**EXCERPT PROVIDED:**
::::::::::

I like the way you’re clean shaven. I like that you weren’t when we met. I like that I didn’t ask. I like that your eyes are a Siberian blue; that Alberta means this will be explicitly finite.
I don’t know what I’m looking for anymore. I tell everyone that all I’m after is a forever, but if that were true I wouldn’t be chasing men whose only answer is never.
I fell in love once: slowly. Ridiculously. Obsessively.
Now I just fall in love always. Quick, surreptitiously, and with momentum.
The thing about love is that it’s all true because it all exists. People are perturbed at high-school, five-second love because they’ve never had it. People are constantly lusting for the passionate kind of love because they’ve always dreamed it. People are always looking for the grandeur. The star trail. Because they don’t want to look for the puck.

::::::::::

**MATERIAL SUPPLIED:**
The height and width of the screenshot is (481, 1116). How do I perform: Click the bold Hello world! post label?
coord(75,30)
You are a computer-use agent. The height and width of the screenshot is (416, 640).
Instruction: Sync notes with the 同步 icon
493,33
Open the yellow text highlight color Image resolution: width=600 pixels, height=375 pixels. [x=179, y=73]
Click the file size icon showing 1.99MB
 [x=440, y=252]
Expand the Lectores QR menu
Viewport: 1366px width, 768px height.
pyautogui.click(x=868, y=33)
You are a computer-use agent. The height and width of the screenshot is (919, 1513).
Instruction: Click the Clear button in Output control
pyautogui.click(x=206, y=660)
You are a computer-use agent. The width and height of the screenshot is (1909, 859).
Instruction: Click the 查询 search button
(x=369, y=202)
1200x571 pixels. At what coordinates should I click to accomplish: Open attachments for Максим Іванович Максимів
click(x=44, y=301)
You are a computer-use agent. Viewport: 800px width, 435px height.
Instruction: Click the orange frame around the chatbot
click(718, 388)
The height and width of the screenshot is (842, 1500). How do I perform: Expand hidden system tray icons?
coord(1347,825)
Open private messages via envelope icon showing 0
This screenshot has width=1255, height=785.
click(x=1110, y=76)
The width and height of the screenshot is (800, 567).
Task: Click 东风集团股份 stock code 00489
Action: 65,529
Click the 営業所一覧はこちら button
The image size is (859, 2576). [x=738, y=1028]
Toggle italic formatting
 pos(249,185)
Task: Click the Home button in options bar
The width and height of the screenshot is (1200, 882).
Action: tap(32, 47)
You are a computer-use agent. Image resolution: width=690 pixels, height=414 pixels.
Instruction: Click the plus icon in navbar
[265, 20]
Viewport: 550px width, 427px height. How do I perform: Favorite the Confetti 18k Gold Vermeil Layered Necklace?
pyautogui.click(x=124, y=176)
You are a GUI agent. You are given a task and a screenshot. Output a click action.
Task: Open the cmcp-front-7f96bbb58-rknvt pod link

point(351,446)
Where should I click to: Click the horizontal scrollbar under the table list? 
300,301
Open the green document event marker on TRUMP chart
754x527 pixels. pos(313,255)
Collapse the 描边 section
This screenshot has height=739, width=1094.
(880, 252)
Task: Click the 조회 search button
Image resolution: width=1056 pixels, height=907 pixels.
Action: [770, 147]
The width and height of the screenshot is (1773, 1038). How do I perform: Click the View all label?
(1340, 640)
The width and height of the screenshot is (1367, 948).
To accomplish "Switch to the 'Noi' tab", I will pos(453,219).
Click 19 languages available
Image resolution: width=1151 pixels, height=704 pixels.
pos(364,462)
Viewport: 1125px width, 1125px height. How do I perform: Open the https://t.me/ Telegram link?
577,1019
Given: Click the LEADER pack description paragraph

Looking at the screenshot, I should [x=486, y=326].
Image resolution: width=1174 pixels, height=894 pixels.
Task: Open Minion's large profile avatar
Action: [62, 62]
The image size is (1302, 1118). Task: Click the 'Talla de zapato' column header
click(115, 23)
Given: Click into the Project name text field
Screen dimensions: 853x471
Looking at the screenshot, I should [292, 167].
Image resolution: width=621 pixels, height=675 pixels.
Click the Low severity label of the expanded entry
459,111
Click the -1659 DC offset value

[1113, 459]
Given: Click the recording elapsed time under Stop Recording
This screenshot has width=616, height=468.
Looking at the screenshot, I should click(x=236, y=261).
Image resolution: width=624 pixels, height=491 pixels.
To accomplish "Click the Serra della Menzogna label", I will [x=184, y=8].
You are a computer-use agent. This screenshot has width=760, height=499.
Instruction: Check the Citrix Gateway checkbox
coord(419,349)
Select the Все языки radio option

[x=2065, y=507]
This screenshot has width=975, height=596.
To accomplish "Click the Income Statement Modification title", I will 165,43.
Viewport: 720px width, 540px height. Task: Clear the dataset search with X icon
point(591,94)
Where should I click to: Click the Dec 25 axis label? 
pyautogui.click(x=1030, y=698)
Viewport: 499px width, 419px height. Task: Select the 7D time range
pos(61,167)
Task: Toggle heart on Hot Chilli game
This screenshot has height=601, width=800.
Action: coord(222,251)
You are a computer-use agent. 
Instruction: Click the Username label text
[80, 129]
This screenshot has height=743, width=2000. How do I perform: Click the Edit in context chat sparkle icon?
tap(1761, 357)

::::::::::

Continue the prose piece above about falling in love, starting after its final sentence, "Because they don’t want to look for the puck."

**ANSWER SPACE:**
It seems like everyone forgets about the way you look when the sun just starts to rise. The way your skin feels so unbearably hot when it’s pressed against me–almost as if your bones want to force themselves out of your mouth and into mine.
It seems like everyone forgets about the way you have seven different laughs. How you touch, but don’t want to. The five seconds of thought that precedes the two seconds your hands always linger.
You ate the ramen I made you because you couldn’t not. You smile at my terrible jokes that stutter out because I can’t form thoughts and stare at your face at the same time. This will be over soon, and I don’t know whether or not you’ll ever find out that you’re beautiful in a way I’ve never had.
I fall in love with myself in the way people show me how. I fall in love with the girl that gets anxious in the moment before a plot drop. I fall in love with the girl that is so offended not to please. With the girl that made something from nothing, to prove a point. With the girl that exists when she wants to, because she was taught a lady always leaves before she is left.
It’s like playing telephone with your traits–hearing yourself reflected through someone else’s mind; feeling the softness of your skin under someone else’s fingertips. The warmth of your tongue radiating from someone else’s mouth. Your insides from another person’s body.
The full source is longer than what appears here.